NASSAU, Bahamas, Sept. 23, 2013 (GLOBE NEWSWIRE) -- Ultrapetrol (Bahamas) Limited (Nasdaq:ULTR), an industrial transportation company serving marine transportation needs in three markets (River Business, Offshore Supply Business and Ocean Business), announced today that it has priced the offering of $25 million in aggregate principal amount of its 8.875% First Preferred Ship Mortgage Notes due 2021 (the "Add-On Notes"), which were offered as an add-on to its outstanding $200 million aggregate principal amount of 8.875% First Preferred Ship Mortgage Notes due 2021. As a result of the offering of the Add-On Notes, the Company will have outstanding an aggregate principal amount of $225 million of its 8.875% First Preferred Ship Mortgage Notes due 2021, which are secured by the stock of certain of the Company's subsidiaries and by first preferred mortgages on vessels owned by certain of its subsidiaries. The Add-On Notes were sold at 104.5% in a private offering within the United States to qualified institutional buyers pursuant to Rule 144A under the Securities Act of 1933, as amended (the "Securities Act"), and to certain other persons outside of the United States in reliance on Regulation S under the Securities Act. Ultrapetrol intends to use the net proceeds of the offering for general corporate purposes.

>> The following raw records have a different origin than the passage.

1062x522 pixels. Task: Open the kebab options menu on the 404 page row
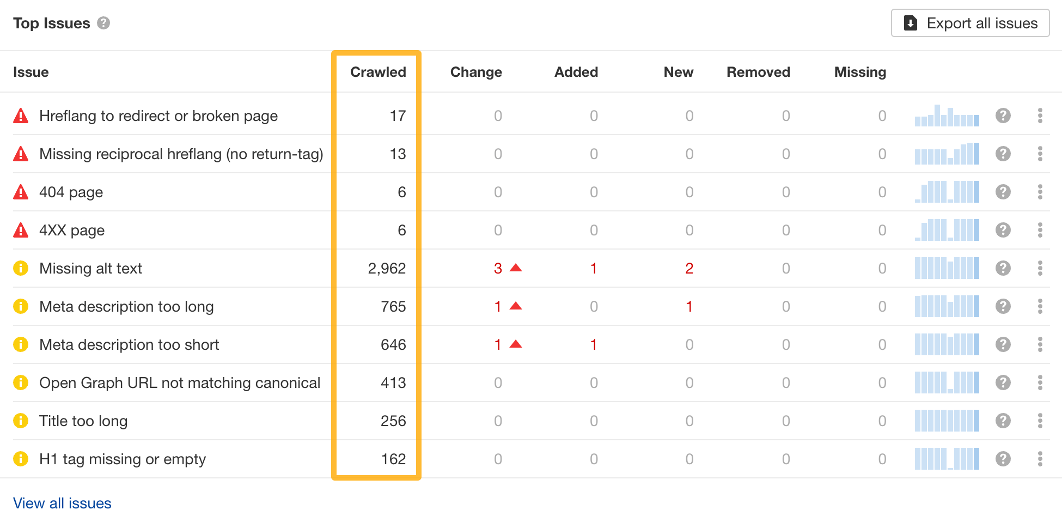point(1040,192)
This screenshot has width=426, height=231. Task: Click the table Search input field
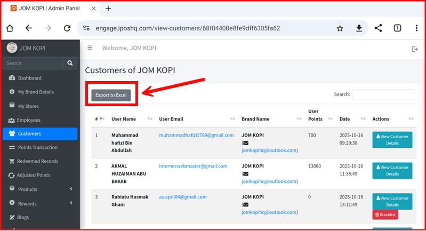coord(383,94)
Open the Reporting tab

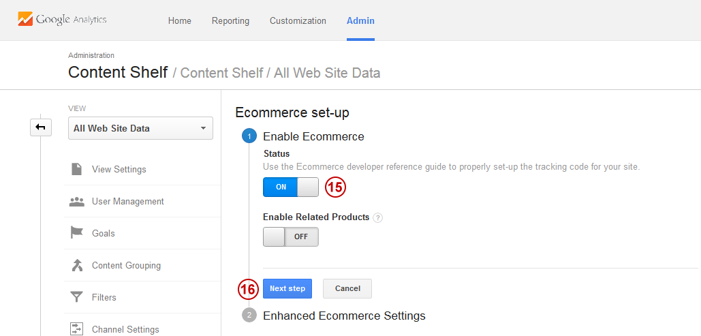point(231,20)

The sale of the Add-On Notes is expected to be consummated on October 2, 2013, subject to customary closing conditions.
This press release does not constitute an offer to sell or the solicitation of an offer to buy the Add-On Notes and the related guarantees, nor shall there be any sale of the Add-On Notes and the related guarantees in any jurisdiction in which such offer, solicitation or sale is unlawful. Any offer of the Add-On Notes and related guarantees will be made only by means of a private offering memorandum. The Add-On Notes and the related guarantees have not been registered under the Securities Act, or any state securities laws, and unless so registered, may not be offered or sold except pursuant to an exemption from, or in a transaction not subject to, the registration requirements of the Securities Act and applicable state securities laws.